No line before the one containing "Task: Click the Clear selection link" should appear; that line and all lines after it, through the end of the data, are to be set down exactly.

** Opening Record extracts block **

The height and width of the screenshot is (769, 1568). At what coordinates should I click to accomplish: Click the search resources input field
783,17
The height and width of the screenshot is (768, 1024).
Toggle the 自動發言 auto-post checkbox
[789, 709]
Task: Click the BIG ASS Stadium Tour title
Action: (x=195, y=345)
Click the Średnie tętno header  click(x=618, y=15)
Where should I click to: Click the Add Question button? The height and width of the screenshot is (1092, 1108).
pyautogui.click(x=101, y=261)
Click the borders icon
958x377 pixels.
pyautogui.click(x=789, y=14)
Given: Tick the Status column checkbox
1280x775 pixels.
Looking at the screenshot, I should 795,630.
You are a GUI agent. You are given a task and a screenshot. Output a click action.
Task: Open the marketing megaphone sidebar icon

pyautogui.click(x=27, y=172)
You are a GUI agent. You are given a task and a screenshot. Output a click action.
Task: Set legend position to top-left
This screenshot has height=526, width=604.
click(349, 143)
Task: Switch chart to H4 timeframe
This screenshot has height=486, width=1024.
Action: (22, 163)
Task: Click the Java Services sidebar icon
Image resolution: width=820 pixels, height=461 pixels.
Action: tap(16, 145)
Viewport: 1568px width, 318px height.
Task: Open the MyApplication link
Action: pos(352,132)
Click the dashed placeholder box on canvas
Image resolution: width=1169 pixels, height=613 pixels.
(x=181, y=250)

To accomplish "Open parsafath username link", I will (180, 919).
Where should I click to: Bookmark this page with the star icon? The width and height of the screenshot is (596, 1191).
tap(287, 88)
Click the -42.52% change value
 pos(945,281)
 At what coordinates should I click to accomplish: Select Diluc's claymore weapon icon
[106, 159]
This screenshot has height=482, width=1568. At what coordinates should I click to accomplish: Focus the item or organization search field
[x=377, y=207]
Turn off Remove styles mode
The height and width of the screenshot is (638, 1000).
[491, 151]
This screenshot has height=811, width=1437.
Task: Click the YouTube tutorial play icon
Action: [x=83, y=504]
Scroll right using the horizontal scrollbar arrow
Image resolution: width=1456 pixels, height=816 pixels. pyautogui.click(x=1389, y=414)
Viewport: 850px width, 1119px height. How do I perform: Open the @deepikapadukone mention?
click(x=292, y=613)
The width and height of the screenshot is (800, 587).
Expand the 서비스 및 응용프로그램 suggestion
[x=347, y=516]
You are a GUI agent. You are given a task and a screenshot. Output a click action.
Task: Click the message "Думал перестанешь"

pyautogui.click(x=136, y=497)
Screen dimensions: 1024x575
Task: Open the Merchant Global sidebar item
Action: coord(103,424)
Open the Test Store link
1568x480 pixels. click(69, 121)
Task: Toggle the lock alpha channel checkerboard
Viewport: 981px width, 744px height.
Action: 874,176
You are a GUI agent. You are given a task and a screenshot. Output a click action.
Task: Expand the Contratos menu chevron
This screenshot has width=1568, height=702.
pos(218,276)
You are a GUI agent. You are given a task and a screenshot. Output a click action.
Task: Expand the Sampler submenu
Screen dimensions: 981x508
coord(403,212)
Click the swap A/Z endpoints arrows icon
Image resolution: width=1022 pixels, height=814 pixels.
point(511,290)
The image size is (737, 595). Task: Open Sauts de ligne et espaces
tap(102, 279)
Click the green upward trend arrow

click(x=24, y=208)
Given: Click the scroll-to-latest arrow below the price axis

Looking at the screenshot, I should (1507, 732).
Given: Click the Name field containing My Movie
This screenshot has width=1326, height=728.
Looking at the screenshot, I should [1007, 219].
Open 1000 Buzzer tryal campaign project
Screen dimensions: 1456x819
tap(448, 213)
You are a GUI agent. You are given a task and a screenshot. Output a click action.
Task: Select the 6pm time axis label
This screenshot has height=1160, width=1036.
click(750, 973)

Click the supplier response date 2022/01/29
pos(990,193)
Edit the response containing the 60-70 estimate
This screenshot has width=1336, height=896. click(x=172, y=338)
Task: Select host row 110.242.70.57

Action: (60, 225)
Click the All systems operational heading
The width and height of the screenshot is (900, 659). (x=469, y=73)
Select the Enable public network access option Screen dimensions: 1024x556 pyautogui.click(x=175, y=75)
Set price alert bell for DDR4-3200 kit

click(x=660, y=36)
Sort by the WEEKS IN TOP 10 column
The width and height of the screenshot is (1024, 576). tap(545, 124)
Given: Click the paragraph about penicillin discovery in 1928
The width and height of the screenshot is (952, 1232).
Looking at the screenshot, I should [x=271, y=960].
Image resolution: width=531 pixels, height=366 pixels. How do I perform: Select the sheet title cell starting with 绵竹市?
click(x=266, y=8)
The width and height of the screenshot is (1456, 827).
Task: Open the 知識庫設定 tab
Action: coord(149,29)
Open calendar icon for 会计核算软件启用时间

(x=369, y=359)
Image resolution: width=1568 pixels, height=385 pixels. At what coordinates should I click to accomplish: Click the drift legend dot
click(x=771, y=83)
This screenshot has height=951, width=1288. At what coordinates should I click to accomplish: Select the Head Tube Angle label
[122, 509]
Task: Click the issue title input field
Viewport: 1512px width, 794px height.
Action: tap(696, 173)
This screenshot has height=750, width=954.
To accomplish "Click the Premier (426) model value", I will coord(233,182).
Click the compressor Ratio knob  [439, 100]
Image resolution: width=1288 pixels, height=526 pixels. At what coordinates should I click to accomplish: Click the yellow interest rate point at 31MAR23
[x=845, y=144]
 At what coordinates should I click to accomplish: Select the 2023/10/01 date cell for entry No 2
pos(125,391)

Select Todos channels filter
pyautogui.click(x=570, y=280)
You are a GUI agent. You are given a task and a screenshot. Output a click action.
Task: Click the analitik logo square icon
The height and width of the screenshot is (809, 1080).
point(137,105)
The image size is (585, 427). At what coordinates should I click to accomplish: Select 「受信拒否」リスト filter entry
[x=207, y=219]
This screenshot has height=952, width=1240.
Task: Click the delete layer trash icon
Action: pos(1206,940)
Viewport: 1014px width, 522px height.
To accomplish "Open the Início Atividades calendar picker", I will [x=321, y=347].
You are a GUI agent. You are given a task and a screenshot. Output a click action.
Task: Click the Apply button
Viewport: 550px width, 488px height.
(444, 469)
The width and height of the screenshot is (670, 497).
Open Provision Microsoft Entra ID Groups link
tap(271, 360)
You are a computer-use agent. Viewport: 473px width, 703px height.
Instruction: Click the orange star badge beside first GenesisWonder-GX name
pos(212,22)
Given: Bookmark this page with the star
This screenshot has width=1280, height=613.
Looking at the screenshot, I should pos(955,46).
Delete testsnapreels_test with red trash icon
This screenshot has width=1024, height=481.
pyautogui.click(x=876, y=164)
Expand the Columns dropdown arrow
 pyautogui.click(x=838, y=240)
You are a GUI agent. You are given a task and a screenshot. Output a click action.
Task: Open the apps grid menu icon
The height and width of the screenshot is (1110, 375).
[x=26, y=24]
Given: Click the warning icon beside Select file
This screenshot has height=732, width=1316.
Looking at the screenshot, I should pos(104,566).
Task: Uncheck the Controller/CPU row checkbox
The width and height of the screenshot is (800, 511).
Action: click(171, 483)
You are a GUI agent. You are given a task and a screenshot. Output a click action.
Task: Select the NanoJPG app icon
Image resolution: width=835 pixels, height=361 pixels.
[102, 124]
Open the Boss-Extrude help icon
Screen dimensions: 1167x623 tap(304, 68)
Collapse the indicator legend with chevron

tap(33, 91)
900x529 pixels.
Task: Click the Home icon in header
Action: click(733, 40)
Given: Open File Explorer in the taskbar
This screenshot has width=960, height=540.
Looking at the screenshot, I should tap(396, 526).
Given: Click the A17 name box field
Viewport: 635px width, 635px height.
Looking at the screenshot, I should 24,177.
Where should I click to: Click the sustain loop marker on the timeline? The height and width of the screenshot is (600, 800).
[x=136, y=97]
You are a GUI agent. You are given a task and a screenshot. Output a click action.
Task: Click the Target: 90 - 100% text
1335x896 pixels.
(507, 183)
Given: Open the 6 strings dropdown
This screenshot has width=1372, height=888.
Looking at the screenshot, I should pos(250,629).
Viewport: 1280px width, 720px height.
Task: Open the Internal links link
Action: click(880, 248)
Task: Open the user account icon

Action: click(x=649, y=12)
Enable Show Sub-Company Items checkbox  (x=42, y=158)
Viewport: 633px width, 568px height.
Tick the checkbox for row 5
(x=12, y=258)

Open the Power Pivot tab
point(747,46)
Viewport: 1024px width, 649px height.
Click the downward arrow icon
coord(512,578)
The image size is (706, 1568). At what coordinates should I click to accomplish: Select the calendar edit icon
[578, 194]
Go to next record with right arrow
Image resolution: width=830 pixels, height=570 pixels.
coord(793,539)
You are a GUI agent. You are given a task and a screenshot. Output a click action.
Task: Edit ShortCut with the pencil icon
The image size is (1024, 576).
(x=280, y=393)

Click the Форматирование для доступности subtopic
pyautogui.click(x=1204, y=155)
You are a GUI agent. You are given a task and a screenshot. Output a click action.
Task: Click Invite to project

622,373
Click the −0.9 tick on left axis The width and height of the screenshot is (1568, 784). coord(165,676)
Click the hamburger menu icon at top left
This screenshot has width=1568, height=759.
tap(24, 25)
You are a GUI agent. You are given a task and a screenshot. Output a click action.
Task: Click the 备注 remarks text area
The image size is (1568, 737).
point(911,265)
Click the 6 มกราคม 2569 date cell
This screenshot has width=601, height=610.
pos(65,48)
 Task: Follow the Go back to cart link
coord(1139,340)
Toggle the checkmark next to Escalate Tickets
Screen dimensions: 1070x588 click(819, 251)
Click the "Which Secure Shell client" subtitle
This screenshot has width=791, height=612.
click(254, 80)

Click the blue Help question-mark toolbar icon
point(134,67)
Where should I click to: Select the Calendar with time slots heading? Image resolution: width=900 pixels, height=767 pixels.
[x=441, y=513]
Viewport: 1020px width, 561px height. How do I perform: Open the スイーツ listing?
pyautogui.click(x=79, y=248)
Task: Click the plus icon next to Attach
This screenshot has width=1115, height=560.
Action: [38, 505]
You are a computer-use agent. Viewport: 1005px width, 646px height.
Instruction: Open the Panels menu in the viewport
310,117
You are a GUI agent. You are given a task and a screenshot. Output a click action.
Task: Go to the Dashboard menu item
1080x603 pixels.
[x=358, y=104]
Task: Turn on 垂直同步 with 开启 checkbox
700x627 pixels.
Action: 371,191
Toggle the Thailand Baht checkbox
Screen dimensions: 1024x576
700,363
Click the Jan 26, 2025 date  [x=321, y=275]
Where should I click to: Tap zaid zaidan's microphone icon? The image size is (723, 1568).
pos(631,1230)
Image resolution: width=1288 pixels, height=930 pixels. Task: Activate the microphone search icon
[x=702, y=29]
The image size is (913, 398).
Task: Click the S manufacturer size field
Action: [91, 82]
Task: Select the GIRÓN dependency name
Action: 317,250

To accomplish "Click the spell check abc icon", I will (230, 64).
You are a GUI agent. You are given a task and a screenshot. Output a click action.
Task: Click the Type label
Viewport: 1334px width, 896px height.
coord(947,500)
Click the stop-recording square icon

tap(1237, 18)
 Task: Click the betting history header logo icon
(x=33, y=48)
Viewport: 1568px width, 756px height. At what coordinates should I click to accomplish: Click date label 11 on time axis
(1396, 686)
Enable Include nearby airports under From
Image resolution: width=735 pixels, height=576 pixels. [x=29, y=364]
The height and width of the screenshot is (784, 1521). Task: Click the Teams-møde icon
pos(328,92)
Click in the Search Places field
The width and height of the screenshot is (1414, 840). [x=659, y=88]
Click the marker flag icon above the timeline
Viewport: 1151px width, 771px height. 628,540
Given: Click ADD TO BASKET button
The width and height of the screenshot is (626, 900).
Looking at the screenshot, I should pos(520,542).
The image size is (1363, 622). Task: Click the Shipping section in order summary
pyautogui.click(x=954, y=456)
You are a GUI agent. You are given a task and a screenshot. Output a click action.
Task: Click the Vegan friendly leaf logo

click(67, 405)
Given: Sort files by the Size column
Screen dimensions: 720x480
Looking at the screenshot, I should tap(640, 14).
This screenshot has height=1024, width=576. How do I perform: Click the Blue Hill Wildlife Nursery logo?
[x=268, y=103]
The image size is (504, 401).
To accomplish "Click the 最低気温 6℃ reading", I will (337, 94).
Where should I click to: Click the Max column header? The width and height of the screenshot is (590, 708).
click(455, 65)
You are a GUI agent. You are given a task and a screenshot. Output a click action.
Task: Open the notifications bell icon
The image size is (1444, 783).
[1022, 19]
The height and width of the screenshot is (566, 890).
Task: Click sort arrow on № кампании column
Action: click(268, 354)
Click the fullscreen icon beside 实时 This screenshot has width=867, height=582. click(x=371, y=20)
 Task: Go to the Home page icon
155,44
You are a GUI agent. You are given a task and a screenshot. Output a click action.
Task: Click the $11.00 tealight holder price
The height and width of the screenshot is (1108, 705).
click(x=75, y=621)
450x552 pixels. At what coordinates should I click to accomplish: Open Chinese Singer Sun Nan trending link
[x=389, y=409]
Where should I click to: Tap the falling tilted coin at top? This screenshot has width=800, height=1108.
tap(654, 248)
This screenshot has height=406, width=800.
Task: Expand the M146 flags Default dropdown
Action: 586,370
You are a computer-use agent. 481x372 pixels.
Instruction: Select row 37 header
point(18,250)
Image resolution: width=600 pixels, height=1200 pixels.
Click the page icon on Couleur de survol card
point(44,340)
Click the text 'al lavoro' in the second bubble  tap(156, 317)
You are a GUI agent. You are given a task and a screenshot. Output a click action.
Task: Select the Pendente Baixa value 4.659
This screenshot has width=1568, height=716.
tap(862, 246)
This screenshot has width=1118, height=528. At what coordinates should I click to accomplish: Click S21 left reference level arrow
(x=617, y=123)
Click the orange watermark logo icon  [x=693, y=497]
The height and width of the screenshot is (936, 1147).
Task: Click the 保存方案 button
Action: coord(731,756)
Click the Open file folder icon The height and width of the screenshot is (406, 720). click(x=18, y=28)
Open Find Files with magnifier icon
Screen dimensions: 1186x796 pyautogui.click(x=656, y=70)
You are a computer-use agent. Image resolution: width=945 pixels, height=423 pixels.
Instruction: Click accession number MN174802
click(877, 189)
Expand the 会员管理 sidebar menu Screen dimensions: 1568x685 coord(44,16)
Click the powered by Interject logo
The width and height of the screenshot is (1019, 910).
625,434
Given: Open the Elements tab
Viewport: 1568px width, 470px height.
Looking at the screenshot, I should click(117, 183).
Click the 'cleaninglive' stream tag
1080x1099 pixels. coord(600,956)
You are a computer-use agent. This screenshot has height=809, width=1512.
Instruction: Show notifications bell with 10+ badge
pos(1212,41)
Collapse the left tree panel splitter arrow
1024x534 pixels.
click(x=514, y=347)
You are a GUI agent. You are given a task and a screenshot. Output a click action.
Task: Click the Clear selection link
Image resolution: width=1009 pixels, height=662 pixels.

** Closing Record extracts block **

● Exercise answer:
Task: Click the Clear selection link
Image resolution: width=1009 pixels, height=662 pixels.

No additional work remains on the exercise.